Stored records
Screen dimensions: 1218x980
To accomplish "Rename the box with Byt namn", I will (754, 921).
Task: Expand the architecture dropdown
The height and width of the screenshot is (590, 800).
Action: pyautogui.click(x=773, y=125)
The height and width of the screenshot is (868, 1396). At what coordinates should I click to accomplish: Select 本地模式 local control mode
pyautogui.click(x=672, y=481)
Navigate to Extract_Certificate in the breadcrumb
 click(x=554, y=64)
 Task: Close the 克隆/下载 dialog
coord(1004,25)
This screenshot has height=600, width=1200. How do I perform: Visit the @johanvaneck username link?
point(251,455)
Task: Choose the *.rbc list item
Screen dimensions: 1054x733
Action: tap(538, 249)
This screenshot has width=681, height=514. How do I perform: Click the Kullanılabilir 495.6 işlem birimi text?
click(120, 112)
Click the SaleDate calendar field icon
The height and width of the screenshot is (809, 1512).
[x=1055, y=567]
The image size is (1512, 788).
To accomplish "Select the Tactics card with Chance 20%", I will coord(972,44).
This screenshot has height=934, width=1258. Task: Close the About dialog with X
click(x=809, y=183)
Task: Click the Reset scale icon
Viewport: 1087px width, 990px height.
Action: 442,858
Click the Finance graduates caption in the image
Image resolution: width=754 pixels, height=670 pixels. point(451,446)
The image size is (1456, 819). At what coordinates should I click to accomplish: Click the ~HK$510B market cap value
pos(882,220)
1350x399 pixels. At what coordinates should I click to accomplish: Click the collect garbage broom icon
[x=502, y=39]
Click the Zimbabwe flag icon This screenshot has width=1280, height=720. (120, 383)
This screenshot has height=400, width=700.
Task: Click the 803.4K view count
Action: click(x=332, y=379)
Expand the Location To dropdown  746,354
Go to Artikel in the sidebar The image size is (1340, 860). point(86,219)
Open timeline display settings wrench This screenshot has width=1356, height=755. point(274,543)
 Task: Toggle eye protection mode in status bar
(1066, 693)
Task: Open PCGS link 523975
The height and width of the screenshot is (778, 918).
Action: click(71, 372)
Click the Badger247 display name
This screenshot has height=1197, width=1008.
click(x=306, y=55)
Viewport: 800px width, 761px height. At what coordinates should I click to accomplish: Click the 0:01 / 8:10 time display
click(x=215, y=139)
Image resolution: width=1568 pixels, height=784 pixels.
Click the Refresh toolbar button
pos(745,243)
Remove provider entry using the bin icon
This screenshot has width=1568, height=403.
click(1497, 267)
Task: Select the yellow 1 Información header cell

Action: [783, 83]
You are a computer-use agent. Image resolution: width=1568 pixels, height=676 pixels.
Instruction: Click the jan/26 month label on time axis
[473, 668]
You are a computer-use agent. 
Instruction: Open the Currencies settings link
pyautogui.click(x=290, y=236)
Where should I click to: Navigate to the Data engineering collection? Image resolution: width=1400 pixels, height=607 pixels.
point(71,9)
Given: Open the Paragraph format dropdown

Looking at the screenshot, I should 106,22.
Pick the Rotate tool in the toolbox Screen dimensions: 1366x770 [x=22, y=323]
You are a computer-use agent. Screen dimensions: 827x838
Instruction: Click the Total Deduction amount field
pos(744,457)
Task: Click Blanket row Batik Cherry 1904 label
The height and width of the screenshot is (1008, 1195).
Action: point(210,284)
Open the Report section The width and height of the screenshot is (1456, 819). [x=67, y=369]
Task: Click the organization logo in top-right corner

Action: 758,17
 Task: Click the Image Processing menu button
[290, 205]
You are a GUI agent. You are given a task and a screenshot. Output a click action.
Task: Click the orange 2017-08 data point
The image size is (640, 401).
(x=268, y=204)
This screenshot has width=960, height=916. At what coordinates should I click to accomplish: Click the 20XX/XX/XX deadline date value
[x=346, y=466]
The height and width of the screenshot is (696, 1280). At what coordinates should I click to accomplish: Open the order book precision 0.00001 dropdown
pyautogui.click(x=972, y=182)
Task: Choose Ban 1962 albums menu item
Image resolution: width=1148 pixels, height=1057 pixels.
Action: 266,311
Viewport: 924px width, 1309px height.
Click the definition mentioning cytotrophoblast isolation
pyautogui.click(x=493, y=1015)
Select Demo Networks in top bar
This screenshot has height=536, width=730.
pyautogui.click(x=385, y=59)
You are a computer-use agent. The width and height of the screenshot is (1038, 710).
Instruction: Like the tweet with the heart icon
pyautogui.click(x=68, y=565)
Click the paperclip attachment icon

* [HOW TO COMPLETE THIS TASK]:
Retype only this range exactly: the first line of the data through the line where "Click the SaleDate calendar field icon" appears.

* [YOUR SOLUTION]:
Screen dimensions: 1218x980
To accomplish "Rename the box with Byt namn", I will (754, 921).
Task: Expand the architecture dropdown
The height and width of the screenshot is (590, 800).
Action: pyautogui.click(x=773, y=125)
The height and width of the screenshot is (868, 1396). At what coordinates should I click to accomplish: Select 本地模式 local control mode
pyautogui.click(x=672, y=481)
Navigate to Extract_Certificate in the breadcrumb
 click(x=554, y=64)
 Task: Close the 克隆/下载 dialog
coord(1004,25)
This screenshot has height=600, width=1200. How do I perform: Visit the @johanvaneck username link?
point(251,455)
Task: Choose the *.rbc list item
Screen dimensions: 1054x733
Action: tap(538, 249)
This screenshot has width=681, height=514. How do I perform: Click the Kullanılabilir 495.6 işlem birimi text?
click(120, 112)
Click the SaleDate calendar field icon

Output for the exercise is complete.